This section presents the theories behind the choice of construction materials for the Atomica Floor and Book 2 loudspeakers: speakers whose cabinets are based on the contrast between poplar plywood and glass.
The planks used in our production are made from a particularly compact European variety, with elasticity and compactness similar to harder woods. However, it maintains the characteristic lightness of the poplar, which – being voracious for water with a soil absorption of up to 2,000 litres per day – produces resistant and light wood once dried. The poplar used in the production averages 720 Kg/m3 at a humidity between 7 and 12%. We are dealing with a material whose stiffness/weight ratio is excellent, to say the least.

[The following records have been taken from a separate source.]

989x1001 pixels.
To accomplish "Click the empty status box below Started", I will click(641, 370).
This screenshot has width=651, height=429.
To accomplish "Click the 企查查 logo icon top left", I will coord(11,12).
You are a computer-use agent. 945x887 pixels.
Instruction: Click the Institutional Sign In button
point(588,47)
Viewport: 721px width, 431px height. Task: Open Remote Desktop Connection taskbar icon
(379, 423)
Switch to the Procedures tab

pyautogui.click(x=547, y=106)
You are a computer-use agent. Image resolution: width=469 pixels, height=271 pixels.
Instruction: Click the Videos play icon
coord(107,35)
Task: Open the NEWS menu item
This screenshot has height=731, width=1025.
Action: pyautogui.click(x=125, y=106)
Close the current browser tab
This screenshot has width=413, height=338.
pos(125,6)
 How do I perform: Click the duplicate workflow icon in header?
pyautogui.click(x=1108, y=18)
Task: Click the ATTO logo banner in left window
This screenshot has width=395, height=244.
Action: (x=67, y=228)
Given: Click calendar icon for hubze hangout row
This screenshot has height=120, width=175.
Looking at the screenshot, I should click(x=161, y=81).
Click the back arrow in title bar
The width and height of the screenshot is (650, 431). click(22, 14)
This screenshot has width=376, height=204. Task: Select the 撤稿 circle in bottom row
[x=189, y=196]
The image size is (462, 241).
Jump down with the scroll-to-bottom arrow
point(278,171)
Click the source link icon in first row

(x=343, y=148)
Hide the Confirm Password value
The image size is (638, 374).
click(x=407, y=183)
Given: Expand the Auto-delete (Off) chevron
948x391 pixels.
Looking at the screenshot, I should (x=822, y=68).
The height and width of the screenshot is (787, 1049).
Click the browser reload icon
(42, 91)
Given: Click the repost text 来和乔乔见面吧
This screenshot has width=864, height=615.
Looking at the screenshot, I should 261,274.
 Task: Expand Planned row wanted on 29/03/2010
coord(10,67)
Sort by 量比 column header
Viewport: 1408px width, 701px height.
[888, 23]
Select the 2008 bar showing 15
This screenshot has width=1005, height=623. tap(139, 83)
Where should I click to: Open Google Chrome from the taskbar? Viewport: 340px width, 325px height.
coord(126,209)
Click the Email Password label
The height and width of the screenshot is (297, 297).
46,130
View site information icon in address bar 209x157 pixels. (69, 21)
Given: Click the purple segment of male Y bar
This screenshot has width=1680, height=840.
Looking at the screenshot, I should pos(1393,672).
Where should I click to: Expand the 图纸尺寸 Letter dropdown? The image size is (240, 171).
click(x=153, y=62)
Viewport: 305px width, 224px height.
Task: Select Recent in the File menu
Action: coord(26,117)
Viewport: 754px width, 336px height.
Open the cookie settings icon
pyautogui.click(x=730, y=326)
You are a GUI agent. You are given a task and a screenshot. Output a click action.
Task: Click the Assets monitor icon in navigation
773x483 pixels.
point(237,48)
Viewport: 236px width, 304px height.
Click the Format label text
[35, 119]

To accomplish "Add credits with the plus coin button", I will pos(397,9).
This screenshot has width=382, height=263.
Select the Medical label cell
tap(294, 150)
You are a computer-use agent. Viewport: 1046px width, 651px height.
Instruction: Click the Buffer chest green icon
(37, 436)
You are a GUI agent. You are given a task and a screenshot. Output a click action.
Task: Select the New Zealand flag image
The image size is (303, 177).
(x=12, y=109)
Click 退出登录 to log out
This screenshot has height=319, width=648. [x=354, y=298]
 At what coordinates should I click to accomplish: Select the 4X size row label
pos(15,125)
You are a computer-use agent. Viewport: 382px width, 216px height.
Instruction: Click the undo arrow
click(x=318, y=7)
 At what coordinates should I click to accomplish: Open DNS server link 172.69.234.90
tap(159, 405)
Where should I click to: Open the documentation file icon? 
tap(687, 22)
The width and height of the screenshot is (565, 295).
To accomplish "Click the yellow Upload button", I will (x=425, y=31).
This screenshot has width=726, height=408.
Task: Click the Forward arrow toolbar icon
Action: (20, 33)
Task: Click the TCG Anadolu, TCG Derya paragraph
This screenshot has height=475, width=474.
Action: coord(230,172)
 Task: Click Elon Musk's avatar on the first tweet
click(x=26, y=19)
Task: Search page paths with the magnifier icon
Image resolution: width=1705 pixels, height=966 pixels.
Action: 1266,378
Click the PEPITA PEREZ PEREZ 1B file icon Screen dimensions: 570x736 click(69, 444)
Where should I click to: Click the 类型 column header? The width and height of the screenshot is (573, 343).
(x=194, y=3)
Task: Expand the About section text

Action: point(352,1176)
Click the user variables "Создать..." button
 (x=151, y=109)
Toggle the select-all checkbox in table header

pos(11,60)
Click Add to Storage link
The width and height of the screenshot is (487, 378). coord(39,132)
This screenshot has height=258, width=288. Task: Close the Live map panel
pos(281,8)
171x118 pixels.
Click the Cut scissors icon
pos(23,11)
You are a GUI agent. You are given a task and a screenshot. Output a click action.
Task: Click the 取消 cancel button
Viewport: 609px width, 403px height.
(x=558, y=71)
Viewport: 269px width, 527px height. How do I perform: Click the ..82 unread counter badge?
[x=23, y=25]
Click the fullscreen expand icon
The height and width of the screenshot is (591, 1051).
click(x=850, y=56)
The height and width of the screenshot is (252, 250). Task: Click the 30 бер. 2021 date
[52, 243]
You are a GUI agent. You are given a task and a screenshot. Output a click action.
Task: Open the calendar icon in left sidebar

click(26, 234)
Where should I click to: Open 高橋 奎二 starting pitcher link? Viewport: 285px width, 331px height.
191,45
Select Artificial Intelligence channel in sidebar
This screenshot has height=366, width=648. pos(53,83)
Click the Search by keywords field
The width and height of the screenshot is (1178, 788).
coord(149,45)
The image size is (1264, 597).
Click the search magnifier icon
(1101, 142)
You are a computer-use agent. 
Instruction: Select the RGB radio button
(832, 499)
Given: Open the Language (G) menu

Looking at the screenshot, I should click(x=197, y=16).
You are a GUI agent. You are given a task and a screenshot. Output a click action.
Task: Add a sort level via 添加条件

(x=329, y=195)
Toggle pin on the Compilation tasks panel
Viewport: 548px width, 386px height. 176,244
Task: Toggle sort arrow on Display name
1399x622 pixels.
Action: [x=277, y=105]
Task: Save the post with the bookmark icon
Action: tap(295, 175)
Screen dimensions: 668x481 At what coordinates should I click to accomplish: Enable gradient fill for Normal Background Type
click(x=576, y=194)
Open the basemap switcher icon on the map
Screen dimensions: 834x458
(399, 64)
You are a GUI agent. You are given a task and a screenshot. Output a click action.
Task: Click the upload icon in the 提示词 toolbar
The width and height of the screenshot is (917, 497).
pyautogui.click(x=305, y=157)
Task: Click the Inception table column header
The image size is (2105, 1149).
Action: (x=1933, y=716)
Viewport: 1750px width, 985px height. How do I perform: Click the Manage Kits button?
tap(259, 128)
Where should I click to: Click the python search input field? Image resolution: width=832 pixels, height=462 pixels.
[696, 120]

For those who believe that this choice is based on economic or logistical reasons, I would like to point out that: poplar plywood has a cost (in the thicknesses we use it in) that is only slightly lower than birch plywood. Its milling is more complicated than birch plywood. It is much more complicated than MDF, whose finish is virtually unaffected by the milling cutters in use, the feed speeds, and the spindle rotation. This is because MDF is not wood, but a homogeneous agglomerate of finely shredded, fibre-free processing waste, which is easy to process both during milling and manual finishing.
Another burning topic in the field of loudspeakers. It is unthinkable to entirely use a material with such a high mass in a frame. However, it’s quite reasonable to use it as a damping element in a lightweight wooden cabinet.
Poplar + glass
We now approach the coupling of two materials whose characteristics are – to say the least – opposite. But before talking about this, we need a small introduction to the physical phenomenon of resonance:
1- We speak of mechanical resonance when a mechanical system is excited at a frequency compatible with the characteristic oscillation of the system itself, and it amplifies it. This phenomenon causes an accumulation of energy within the system, which is counteracted by the damping coefficient.
2- Acoustically speaking, a range of vibrations are generated inside a resonator (the cabinet) which are characterised by its geometric and mechanical properties. The resonance phenomenon involves both the resonator and the vibrating element (the loudspeaker).
3- A vibration that is triggered in a system made up of differentiated geometries and sections is called parcellized. These geometries and sections vibrate simultaneously and separately giving rise to a complex motion (multiple harmonic motions).
It is now clear why glass alone cannot optimally contribute to the composition of a cabinet: although it is an exceptionally hard material, its high specific weight and low damping cause considerable energy accumulation in the system (see 1).
As for the wooden frame, which will house the loudspeakers, a considerable effort has been made in the Atomica loudspeakers to minimize energy exchanges between the parts, by using carefully studied geometries and shapes (see 2). For further information, please refer to the article “Elements for cabinet design”.
The above-mentioned frame is therefore characterised by high stiffness and very low elasticity and mass. A perfect element, were it not for its poor damping properties. And this is why glass is incorporated into the frame.
The combination of these two materials is achieved by interposing a special semi-expanded seal, through which the glass is bolted against the wood at a specific – electronically measured – pressure. Besides giving the glass the necessary damping, this procedure allows the wooden frame to gain the necessary damping mass.
The resulting cabinet takes due account of points 1-2-3. Parcellation is best exploited because two materials that are completely incompatible in terms of hardness, elasticity, and mass are coupled in such a way as to mutually dampen the resonance motions and delocalise them into the frequency domain.
The following charts show the harmonic distortion detected on Atomica Book 2 and Atomica Book Fraxinus respectively. The latter differs only in the side walls, which are made of solid ash instead of glass.
Both charts show a preponderance of second and then third harmonics, highlighting a pleasant characterization. The total average (upper line) is very close in both models. Note, however, its trend and also that of the distinct harmonics: in the glass model, we can appreciate an exceptionally constant and linear trend, free of perturbations, and this shows that this type of cabinet provides superior performance, better damping, and greater naturalness compared to its counterpart built with traditional materials.
- Ahnert W, Steffen F, “Sound Reinforcement Engineering”, 1999.
- Arnol’d V, “Mathematical Methods of Classical Mechanics”, 1999.